The base commander, Col. Nicholas Gentile, said the two pilots are among the most experienced in the unit.
Gentile said he could not yet release their names, but said they are back in South Carolina being debriefed as part of the investigation.
He said the two jets were part of a group of six that was conducting night training operations in preparation for an upcoming deployment that he could not discuss.
The pilots were wearing night-vision goggles when the collision occurred, Gentile said.
“We had lanes spread out across the Southeast last night,” Gentile said, adding that the bombing range is only about a 15-minute flight from the South Carolina base.
The F-16C models practice maneuvering against opponents and were involved in some of the earliest deployments in the Persian Gulf War in the 1990s.
It has been decades since South Carolina F-16s have been involved in a collision, he said, though he did not know the date of the last time it occurred. The 169th Fighter Wing has 28 of the aircraft.
U.S. F/A 18 jet fighters from Marine Corps Air Station Beaufort were also flying nighttime operations and contacted officials to help locate the pilots, Gentile said.
The National Guard, Marines and Air Force all use the area, called the Townsend Bombing Range, for training, he said.
There were no immediate reports of injuries on the ground.
Gentile was heading to the crash scene Wednesday, McEntire spokeswoman Lt. Col. Cindi King said. The South Carolina Army National Guard was flying Gentile to Georgia aboard a UH-60 Blackhawk helicopter, King said.
“With the sun out, they will be able to see the area,” she said, adding that the Blackhawk helicopters will help in their ability to fly over and assess potential damage.
King said South Carolina National Guard commander Maj. Gen. Robert Livingston Jr. was in Washington on Tuesday night when he got news of the crashes and was returning to Columbia to be updated.
The South Carolina Air National Guard and the U.S. Air Force are dispatching teams to investigate the collision.
The collision comes after both of the military’s precision flying teams suffered crashes last week.
A Blue Angels F/A-18 crashed last Thursday near Nashville, Tennessee, while taking off for a practice session. The pilot, Marine Capt. Jeff Kuss, was killed.

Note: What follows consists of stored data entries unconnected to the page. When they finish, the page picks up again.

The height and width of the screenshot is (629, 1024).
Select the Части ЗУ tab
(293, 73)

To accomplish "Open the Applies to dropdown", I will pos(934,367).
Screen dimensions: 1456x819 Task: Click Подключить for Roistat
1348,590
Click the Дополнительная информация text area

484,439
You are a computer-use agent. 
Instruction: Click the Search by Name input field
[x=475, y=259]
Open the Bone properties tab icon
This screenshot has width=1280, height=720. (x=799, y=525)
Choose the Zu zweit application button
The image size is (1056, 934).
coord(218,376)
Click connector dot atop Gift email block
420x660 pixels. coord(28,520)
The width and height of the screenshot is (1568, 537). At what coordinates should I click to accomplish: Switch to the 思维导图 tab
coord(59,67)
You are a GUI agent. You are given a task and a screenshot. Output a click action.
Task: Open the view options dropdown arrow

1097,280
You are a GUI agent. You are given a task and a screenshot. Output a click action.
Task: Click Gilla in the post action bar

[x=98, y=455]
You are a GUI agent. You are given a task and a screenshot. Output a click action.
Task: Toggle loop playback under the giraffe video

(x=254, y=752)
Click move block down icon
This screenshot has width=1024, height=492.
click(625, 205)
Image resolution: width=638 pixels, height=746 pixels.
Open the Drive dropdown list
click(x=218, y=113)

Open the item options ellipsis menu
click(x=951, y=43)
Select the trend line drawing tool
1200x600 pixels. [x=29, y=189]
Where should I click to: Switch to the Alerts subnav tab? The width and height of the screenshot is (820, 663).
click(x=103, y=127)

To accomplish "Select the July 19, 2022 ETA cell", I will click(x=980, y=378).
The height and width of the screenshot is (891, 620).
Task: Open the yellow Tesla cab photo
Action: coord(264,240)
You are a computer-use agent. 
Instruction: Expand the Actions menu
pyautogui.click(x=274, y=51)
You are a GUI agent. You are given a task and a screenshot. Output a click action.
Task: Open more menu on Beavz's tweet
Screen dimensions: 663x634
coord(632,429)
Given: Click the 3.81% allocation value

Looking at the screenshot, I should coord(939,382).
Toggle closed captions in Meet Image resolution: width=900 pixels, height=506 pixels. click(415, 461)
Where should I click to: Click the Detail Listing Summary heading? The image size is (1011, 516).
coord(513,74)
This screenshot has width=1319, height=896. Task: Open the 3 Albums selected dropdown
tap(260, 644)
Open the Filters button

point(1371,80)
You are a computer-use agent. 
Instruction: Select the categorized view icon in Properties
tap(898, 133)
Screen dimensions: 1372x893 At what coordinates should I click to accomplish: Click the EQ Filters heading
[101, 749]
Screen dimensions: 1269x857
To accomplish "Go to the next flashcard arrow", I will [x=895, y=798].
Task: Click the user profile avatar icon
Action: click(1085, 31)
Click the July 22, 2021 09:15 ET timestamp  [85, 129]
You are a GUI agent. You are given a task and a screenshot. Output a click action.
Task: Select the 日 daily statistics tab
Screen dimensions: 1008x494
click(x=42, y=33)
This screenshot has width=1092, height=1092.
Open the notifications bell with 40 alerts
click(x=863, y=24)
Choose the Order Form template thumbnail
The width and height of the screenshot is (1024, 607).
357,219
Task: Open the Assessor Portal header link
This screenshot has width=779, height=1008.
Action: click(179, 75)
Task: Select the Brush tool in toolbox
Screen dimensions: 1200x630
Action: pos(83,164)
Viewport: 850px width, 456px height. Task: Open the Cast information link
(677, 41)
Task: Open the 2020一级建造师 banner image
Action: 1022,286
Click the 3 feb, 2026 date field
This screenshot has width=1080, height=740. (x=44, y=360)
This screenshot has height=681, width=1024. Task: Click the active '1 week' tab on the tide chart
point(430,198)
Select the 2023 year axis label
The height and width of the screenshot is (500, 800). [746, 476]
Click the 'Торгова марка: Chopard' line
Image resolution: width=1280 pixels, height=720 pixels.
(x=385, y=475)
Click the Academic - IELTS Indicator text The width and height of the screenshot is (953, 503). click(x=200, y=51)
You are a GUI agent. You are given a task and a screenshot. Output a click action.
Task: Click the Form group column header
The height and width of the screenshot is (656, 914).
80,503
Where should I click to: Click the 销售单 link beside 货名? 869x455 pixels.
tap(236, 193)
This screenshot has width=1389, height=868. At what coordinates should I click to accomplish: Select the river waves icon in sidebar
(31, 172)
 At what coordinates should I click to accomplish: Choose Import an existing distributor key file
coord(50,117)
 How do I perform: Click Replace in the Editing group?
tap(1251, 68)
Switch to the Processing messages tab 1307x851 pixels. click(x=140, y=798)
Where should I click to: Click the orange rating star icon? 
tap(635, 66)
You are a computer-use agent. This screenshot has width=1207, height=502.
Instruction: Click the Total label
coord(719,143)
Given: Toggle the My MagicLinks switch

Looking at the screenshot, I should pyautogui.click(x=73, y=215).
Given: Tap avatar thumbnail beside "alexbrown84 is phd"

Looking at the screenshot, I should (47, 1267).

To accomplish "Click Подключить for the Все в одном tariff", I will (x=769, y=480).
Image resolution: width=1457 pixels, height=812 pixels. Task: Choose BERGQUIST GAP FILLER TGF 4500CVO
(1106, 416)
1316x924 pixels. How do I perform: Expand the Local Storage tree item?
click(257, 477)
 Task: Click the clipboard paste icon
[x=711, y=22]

Also Thursday, a Thunderbirds F-16 crashed outside Colorado Springs, Colorado, but that pilot, Maj. Alex Turner, ejected safely. The Thunderbirds had just performed over the open-air graduation ceremony at the nearby Air Force Academy, where President Barack Obama spoke.
In May, two Navy jet fighters collided off the North Carolina coast. The four people on board the jets were pulled from the Atlantic Ocean by a commercial fishing ship.